Despite its error rate recently released tools such as Sniffles have shown the ability to call structural variants using noisy long-read data.

Here, we will use minimap2 and Sniffles to call variants on the provided data and visualise it using the Integrative Genome Browser (IGV).

First, change into the variant_calling_practical directory. Concatenate all fastq files from the ~/course_data/precompiled/guppy_output/ into one fastq file and use minimap2 to map them to the reference.

cd  ~/course_data/practicals/variant_calling_practical

cat ~/course_data/precompiled/guppy_out/*.fastq > ./all_guppy.fastq

minimap2 --MD -a  ~/course_data/prcompiled/chr17  \
~/course_data/practicals/basecalling_practical/all_guppy.fastq > mapped.sam

The additional minimap2 options in the above command will write the output in SAM in stead of PAF format (option –a) and also include the MD-tag in the annotation needed by sniffles (–MD).

Before we can use the mapped file we have to do real bioinformatics: file conversion!

Use the tool samtools to

1. Convert the sam file to bam (a binary sam format) using samtools’ view command
2. Sort the bam file (needed for fast access) using samtools sort command
3. Create an index of the bam file (needed by IGV) using samtools index command

# Convert to bam file
samtools view –bS mapped.sam > mapped.bam

# Sort the bam file
samtools sort –o mapped.sorted.bam mapped.bam

# create an index file
samtools index mapped.sorted.bam

Run sniffles on the sorted bam file to write a out a Variant Call Format (vcf) file.

sniffles -m mapped.sorted.bam -v  variants.vcf

To visualise the sniffles results we will use IGV:

1. Type igv on the command line to open IGV
2. Click the Genomes -> Load Genome menu and open the chr17.fasta in the precompiled folder

1. Use the File -> Load from File menu to load variants.vcf and the mapped.sorted.bam files you just created

Your screen should now look something like this

The Variant track shows the suggested variants.
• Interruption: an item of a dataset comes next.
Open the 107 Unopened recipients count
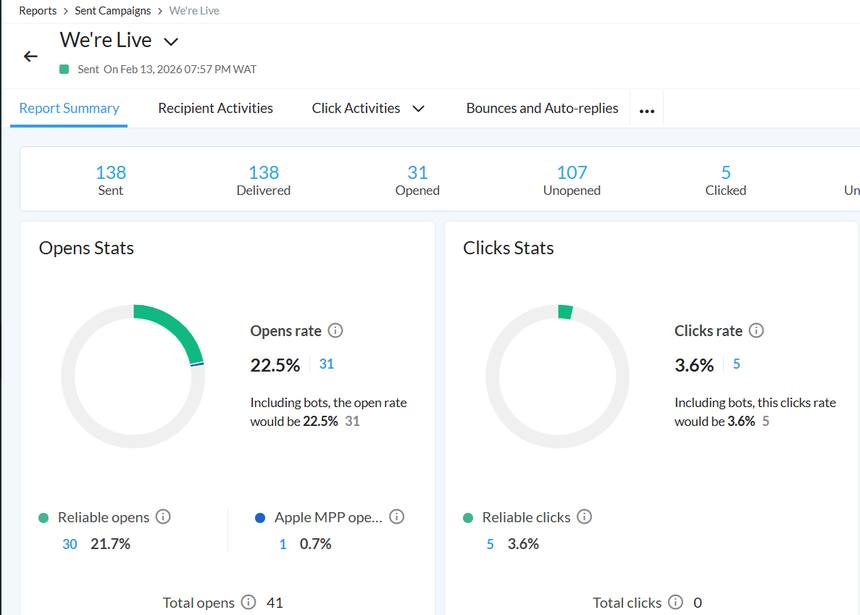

Transparent variants fall below Sniffle's quality or abundance threshold. The colours indicate the frequency of the shown variant.

Get familiar with IGV. Things to try are

• Zoom in until you see the reads mapped to the reference, Right-click on the bam-track and select “Collapse” and “link supplementary alignments”
• Hover over a variant to see a description of the variant

1. What type are the majority of the variants?
2. Is there anything weird going on with the coverage at variant positions? What could be the explanation?